--- BEGIN Supplied information ---

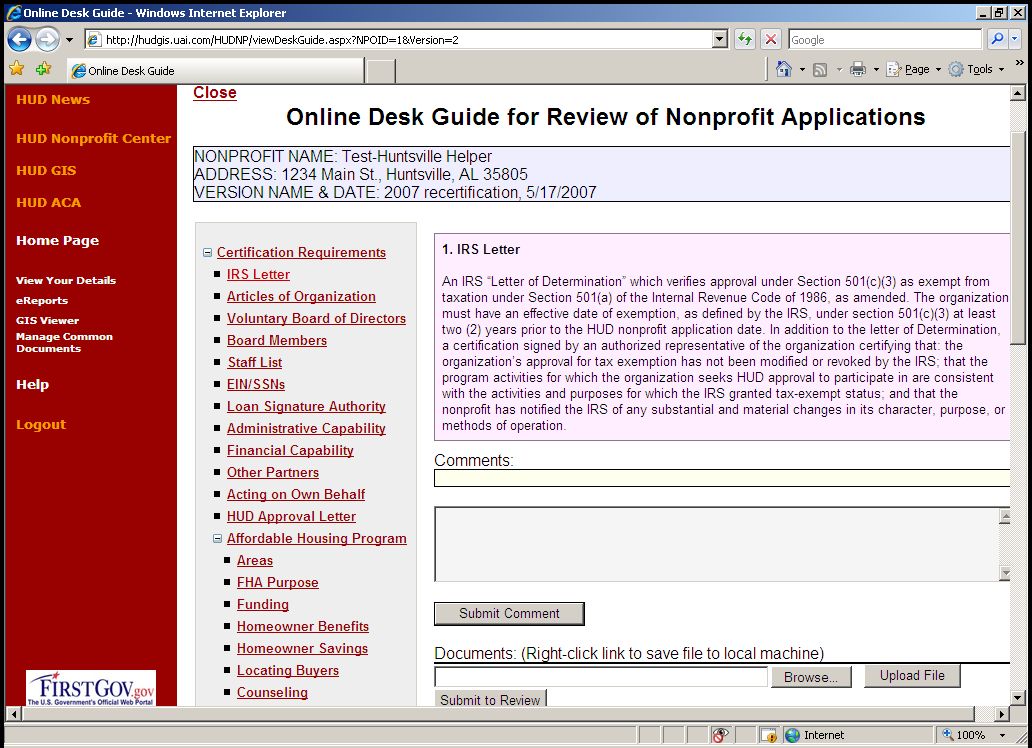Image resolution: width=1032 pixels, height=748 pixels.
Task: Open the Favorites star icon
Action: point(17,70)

--- END Supplied information ---
--- BEGIN Supplied information ---

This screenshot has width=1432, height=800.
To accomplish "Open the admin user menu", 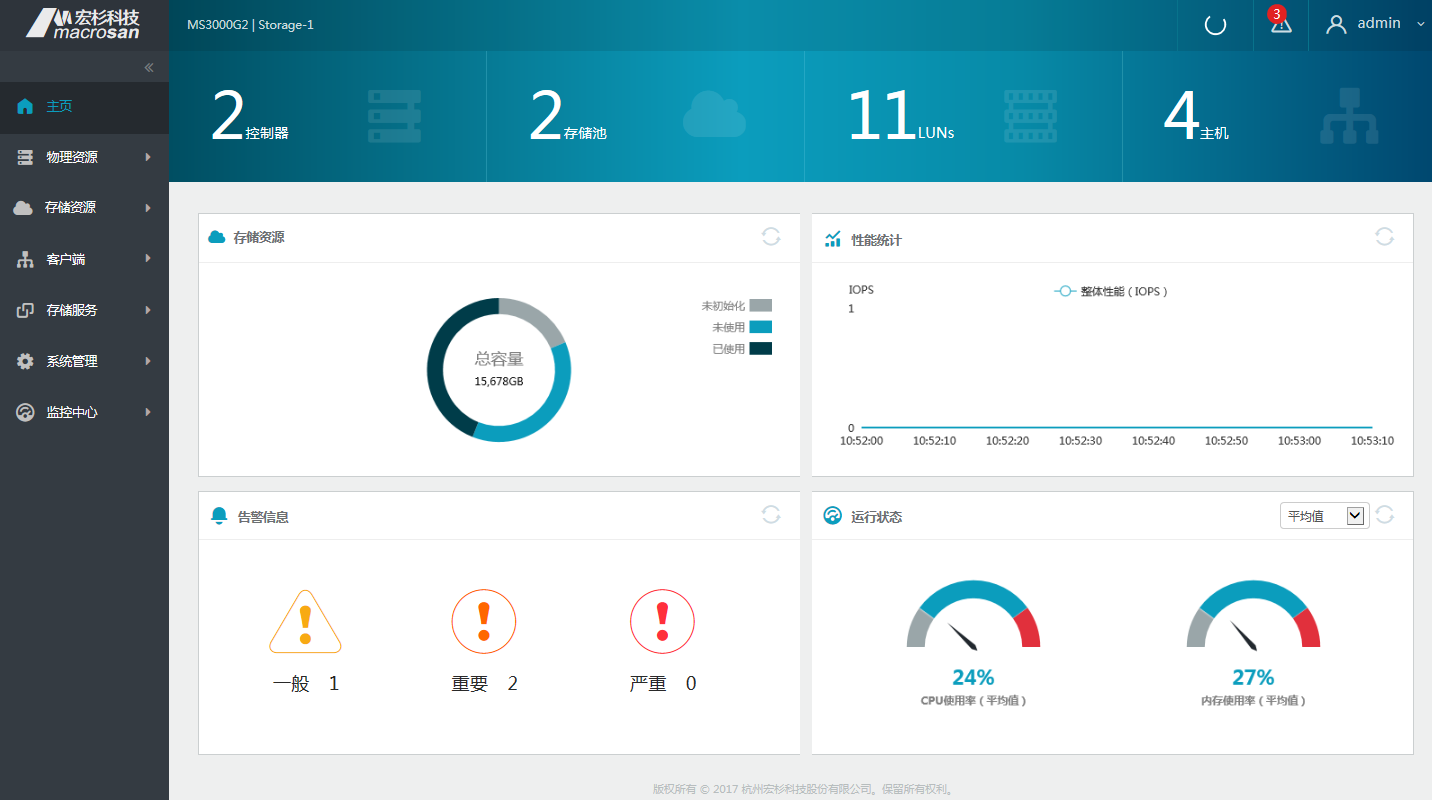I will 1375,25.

--- END Supplied information ---

Can you reproduce the items from the line with "Image resolution: width=1032" through the line with "Action: point(17,70)", both included, word for word and without the pictures?

▶ Answer to the exercise:
Image resolution: width=1032 pixels, height=748 pixels.
Task: Open the Favorites star icon
Action: point(17,70)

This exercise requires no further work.